Data Analysis Skill
This skill allows you to perform data analysis on the project's data, including local files and S3-backed Delta tables, using DuckDB.
Usage
To use this skill, you will create Python scripts that utilize the duckdb library and then execute them using uv run.
Setup
You do not need to install duckdb manually; it should be available in the environment or installed via uv if specified in a script's dependencies (though for this project, rely on the environment's dagster-duckdb which provides duckdb).
Quering Data
Create a python script (e.g., analyze_data.py) with the following template to configure S3 access and query data.
Template:
python
import duckdb
def main():
con = duckdb.connect()
# Install and load httpfs extension for S3/MinIO access
con.execute("INSTALL httpfs;")
con.execute("LOAD httpfs;")
# Configure S3/MinIO credentials
con.execute("SET s3_endpoint = 'minio:9000';")

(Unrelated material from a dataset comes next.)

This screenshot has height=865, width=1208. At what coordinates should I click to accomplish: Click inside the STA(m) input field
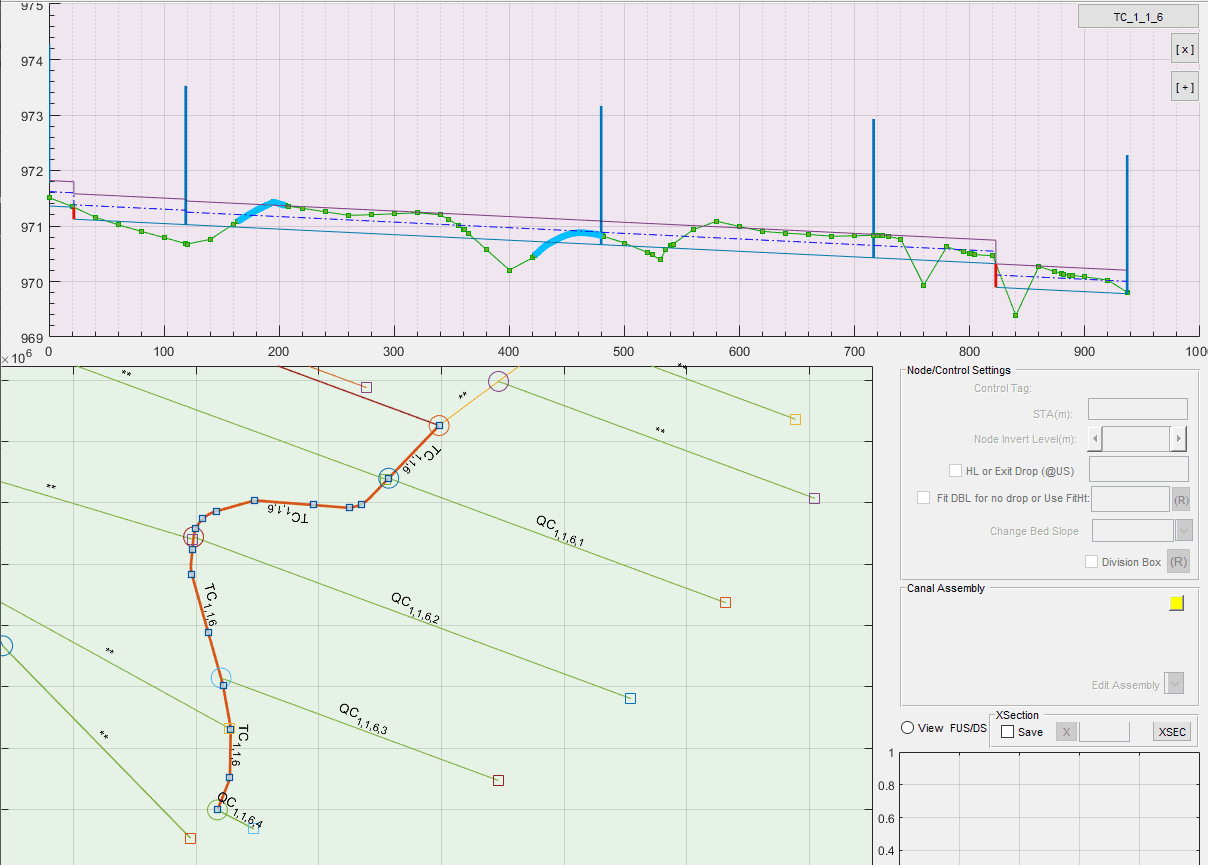tap(1137, 409)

con.execute("SET s3_access_key_id = 'rTFidVYcxQjiYCZOXhm8';")
con.execute("SET s3_secret_access_key = 'BOEhYByB6e645RKiVTt2kvlMR2qCz2jVe90IfD5F';")
con.execute("SET s3_use_ssl = false;")
con.execute("SET s3_url_style = 'path';")
# Example Query: Read from a Delta Table in MinIO
# Note: Use 's3://' scheme.
# query = "SELECT * FROM delta_scan('s3://me-dashboard/silver/location/location_data_silver') LIMIT 5;"
# Example Query: Read from a local Parquet/CSV file
# query = "SELECT * FROM 'data/testing/bronze/some_file.csv' LIMIT 5;"
# Write your specific query here
query = "SELECT * FROM delta_scan('s3://me-dashboard/silver/location/location_data_silver') LIMIT 5;"
results = con.execute(query).fetchall()
print(results)
# To get a pandas DataFrame (if pandas is available)
# df = con.execute(query).df()
# print(df)
if __name__ == "__main__":
main()
Execution
Run the script using uv run:
bash
uv run python analyze_data.py
Discovery
Before querying, use find to discover available data files:
bash
find data/ -name "*.parquet" -o -name "*.csv" -o -name "*.json" | head -20
Troubleshooting
- •S3 Connection Issues: Ensure the MinIO service is running and accessible. The credentials in the template are specific to the local dev environment.
- •Missing Extensions: If
INSTALL httpfs;fails, ensure internet access is allowed or the extension is already pre-loaded.